In some instances, the set screw 24 may be secured to a different
location of the collar 22 and burner tube 26. This may allow the
installer to select the aperture 40 that is most readily accessible
in the particular installation in the field to secure the pilot
hood assembly 18. In the illustrative embodiment, the collar 22 and
burner tube 26 may include three apertures 40, 78.

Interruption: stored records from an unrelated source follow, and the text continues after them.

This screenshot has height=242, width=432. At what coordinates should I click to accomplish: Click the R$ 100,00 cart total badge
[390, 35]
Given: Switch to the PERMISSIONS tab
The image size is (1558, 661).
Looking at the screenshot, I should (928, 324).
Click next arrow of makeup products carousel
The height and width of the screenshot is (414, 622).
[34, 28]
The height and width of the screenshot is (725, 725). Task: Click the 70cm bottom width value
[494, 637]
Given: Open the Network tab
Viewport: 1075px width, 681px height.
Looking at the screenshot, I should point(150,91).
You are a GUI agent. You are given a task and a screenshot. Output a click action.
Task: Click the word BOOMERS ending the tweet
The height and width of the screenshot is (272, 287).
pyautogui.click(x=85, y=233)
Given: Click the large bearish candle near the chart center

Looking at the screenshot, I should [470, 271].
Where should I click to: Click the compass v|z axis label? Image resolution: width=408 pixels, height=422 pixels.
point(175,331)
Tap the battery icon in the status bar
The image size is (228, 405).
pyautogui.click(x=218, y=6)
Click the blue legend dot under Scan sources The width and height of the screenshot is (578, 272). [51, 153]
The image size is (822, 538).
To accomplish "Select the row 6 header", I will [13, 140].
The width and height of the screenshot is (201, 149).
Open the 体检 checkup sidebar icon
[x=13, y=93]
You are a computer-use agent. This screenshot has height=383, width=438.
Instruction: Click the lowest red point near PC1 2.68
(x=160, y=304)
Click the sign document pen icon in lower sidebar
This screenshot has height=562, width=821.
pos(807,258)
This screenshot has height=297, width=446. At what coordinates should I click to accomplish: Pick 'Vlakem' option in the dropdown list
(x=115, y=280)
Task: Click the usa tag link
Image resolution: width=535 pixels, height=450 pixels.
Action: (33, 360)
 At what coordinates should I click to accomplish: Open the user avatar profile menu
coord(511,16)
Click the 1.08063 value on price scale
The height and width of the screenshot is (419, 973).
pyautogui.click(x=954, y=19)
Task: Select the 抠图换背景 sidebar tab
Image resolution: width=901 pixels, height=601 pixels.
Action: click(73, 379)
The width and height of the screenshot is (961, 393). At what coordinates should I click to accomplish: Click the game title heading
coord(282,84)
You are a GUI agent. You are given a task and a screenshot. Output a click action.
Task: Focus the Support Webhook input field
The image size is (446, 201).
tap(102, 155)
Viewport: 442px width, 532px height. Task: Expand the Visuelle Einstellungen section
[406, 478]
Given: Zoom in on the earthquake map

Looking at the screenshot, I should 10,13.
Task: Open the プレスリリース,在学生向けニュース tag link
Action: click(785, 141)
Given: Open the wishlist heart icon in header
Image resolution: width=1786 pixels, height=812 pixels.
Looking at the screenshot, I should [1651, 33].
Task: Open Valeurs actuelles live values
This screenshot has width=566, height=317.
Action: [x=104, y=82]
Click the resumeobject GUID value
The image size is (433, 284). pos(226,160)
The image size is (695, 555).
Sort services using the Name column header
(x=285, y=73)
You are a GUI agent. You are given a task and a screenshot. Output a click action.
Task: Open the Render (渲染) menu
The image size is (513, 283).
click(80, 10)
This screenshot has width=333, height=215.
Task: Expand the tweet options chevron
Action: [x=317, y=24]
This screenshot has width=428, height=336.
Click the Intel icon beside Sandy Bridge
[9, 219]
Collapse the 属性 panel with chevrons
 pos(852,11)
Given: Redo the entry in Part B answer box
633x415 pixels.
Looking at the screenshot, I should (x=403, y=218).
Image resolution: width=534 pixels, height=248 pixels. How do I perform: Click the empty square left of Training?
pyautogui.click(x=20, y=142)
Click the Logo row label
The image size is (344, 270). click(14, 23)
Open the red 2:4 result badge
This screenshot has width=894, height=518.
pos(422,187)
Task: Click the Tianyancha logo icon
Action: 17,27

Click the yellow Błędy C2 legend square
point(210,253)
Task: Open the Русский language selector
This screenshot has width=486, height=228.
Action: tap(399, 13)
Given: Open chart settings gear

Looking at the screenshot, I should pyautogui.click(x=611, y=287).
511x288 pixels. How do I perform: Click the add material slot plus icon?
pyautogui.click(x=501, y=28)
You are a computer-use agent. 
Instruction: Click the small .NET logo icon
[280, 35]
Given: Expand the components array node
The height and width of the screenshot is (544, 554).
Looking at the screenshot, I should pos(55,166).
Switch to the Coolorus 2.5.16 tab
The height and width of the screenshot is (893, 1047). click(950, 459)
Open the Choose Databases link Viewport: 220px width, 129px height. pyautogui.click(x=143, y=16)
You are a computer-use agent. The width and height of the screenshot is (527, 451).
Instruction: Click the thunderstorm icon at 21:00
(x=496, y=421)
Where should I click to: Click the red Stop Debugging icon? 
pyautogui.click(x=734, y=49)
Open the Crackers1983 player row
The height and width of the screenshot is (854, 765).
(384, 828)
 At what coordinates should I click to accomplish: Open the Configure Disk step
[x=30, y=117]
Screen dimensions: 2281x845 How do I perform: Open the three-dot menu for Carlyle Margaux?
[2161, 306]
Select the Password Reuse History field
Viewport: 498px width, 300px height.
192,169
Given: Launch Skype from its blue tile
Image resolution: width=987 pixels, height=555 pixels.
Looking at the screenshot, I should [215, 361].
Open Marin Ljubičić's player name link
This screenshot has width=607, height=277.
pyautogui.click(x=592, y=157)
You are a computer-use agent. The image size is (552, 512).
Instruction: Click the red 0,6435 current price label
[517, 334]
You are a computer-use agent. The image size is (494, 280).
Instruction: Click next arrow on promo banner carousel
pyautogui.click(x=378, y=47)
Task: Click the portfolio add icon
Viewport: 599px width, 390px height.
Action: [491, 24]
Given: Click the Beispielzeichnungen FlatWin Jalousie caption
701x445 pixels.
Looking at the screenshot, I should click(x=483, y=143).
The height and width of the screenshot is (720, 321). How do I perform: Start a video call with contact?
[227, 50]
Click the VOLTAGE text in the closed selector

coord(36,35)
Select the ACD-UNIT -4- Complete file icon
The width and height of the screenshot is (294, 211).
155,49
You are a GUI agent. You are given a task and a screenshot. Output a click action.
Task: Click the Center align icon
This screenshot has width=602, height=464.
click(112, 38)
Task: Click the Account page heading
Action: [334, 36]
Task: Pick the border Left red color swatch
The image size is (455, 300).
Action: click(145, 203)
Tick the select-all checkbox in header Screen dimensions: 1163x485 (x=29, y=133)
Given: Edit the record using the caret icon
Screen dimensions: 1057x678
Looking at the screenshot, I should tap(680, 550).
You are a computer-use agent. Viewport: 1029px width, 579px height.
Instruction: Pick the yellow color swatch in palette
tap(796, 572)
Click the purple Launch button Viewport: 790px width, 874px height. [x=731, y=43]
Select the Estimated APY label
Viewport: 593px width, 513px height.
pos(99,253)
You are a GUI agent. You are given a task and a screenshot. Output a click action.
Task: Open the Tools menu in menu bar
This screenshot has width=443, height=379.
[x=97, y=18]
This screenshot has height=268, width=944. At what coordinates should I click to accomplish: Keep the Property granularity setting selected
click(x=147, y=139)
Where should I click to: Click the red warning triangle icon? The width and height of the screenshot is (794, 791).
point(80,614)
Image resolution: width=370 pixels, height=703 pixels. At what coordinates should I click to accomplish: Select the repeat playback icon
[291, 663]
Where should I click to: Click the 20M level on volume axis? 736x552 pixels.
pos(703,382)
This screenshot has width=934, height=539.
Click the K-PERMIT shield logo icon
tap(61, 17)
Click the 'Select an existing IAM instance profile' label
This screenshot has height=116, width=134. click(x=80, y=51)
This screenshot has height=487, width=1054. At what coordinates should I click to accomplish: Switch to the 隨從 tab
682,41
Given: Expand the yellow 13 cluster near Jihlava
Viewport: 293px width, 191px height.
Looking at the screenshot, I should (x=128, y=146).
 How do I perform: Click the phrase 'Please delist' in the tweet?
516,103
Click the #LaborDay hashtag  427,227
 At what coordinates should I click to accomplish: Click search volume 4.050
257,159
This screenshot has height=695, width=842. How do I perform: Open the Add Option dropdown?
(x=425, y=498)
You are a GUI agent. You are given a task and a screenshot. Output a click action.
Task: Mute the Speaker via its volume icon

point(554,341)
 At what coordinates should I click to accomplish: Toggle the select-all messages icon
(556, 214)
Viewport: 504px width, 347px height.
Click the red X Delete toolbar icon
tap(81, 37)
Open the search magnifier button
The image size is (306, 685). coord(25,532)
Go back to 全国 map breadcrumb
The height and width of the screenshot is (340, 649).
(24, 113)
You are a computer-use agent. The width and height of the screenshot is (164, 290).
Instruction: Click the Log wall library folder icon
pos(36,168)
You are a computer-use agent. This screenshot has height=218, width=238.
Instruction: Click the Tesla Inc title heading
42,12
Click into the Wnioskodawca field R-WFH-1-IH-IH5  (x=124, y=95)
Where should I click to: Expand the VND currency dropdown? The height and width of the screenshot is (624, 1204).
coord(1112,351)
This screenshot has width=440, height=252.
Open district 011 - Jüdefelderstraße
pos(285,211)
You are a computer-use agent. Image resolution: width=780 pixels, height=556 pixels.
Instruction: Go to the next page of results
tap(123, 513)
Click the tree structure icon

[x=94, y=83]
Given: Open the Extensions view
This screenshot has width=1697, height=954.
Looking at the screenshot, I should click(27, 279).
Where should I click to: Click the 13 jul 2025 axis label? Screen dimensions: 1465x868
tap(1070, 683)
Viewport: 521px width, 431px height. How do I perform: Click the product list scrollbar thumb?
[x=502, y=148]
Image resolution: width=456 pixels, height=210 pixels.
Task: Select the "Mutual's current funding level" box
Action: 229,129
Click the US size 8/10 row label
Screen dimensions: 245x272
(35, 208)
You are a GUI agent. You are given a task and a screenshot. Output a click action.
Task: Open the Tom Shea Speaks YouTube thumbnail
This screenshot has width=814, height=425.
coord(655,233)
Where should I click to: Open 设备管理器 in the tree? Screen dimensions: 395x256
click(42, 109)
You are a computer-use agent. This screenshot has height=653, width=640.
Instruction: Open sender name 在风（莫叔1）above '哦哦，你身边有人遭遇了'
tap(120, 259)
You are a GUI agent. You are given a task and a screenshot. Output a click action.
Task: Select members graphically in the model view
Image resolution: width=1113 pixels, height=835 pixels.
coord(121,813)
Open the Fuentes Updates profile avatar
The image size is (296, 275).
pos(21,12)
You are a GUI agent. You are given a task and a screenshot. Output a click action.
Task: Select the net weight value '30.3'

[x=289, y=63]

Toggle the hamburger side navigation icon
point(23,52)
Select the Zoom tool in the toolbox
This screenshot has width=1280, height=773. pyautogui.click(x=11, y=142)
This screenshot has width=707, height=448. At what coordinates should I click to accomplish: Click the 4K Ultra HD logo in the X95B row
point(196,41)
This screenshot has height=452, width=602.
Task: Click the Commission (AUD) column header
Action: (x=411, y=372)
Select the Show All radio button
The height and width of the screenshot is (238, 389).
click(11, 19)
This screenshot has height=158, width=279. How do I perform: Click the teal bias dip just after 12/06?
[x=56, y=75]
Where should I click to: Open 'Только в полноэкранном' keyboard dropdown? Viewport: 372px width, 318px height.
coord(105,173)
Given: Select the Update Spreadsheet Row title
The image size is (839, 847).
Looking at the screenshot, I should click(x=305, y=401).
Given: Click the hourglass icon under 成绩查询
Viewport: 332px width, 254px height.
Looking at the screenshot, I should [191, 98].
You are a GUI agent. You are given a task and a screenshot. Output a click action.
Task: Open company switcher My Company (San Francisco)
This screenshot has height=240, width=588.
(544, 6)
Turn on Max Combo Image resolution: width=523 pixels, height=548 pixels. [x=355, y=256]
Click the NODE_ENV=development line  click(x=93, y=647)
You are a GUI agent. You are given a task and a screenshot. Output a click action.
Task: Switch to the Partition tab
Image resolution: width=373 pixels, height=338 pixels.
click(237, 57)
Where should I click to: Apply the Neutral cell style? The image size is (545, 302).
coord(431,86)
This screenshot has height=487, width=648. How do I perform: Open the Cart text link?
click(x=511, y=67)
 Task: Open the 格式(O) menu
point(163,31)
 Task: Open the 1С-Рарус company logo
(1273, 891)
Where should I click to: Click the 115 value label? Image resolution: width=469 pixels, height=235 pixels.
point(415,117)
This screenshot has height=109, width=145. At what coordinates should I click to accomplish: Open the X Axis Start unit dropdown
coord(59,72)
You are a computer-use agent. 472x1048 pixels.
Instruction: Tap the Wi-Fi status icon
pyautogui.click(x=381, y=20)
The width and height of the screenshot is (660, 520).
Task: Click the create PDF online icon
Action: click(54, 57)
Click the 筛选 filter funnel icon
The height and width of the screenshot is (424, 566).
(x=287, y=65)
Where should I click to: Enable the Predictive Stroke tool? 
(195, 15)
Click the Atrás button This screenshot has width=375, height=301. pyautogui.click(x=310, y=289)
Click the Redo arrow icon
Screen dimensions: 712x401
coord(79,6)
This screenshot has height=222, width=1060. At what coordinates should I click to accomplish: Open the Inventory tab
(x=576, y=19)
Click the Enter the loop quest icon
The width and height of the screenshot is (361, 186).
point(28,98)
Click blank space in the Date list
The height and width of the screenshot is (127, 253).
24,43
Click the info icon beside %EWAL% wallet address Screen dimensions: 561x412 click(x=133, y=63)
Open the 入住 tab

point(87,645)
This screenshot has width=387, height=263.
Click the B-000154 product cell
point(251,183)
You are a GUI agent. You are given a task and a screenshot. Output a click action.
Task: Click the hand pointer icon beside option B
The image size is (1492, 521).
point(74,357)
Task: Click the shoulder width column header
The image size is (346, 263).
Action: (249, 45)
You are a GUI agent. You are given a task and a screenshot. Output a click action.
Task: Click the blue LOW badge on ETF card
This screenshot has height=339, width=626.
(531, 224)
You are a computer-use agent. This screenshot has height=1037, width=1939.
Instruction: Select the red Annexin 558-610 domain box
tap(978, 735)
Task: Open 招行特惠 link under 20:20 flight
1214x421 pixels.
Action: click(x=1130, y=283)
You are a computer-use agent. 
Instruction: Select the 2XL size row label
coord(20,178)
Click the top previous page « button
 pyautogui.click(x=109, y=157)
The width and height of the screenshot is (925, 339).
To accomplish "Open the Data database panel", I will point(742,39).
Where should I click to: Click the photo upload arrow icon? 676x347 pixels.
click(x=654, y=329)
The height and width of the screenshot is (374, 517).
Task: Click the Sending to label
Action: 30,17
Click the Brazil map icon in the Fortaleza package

[0036] In some instances, the apertures 40, 78 may be formed to
allow the pilot hood 18 to be placed in a predetermined
orientation. For example, the pilot hood 18 may be fixedly secured
to the collar 22 during the manufacturing process. During
manufacture, the pilot hood 18 and collar 22 assembly may be
disposed over the burner tube 26 and apertures 40, 78 may be formed
simultaneously such that the apertures 40 in the collar 22 and the
apertures 78 in the burner tube 78 generally align. Apertures 40,
78 may be formed such that when the pilot hood 18 and the collar 22
are secured to the burner tube 26, the pilot hood 18 may be
oriented in a predetermined number of orientations. In some
embodiments, the pilot hood 18 may be secured such that it
generally faces the thermocouple or is offset by approximately
20.degree. in either direction relative to the thermocouple. This
is just an example. The predetermined orientations may be any angle
desired.
[0037] FIG. 7 is a perspective view of another illustrative pilot
burner assembly 100 including a multiple component burner tube
assembly. Pilot burner assembly 100 may be similar in form and
function to the pilot burner assembly 10 discussed above. In FIG.
7, the illustrative pilot burner assembly 100 includes a burner
tube assembly 112 and a thermo-electric device sleeve 114 for
receiving a thermo-electric device 102. While not explicitly shown,
in some embodiments, the pilot burner assembly may also include a
spark source. The burner tube assembly 112 defines a flame opening
116 at a first end, and a connection to a gas supply (e.g. to an
output of a gas valve) at a second opposing end. In the
illustrative example shown, the first end of the burner tube
assembly 112 includes a pilot hood 118 for directing the flame
towards the thermo-electric device 102. The burner tube assembly
112 may further include a burner tube 126 for receiving an orifice
(not explicitly shown) and a compression fitting 128 for connecting
the burner tube assembly 112 to a gas source. It is contemplated
that the pilot hood 118, collar 122, set screw 124, and burner tube
126 may the same as the pilot hood 18, collar 22, set screw 24, and
burner tube 26 described above, illustrating that a single burner
tube assembly may be used in multiple pilot burner assemblies. As
will be discussed in more detail below, the pilot hood 118 may be
movably secured to the burner tube 126, sometimes using a collar
122 and a retaining member 124. This may allow the orientation of
the pilot hood 118 to be adjusted in the field depending on the
particular application at hand.
[0038] In some embodiments, the thermo-electric device 102 may be
slidably disposed within a lumen of the thermo-electric device
sleeve 114. In other embodiments, the thermo-electric device 102
may be fixedly secured relative to the thermo-electric device
sleeve 114, while in other embodiments, the thermo-electric device
102 may be releasably secured relative to the thermo-electric
device sleeve 114. It is contemplated that the thermo-electric
device 102 may be any suitable thermoelectric device including a
thermocouple or thermopile, as desired. In some embodiments, the
thermo-electric device 102 may further include a ground strap 104.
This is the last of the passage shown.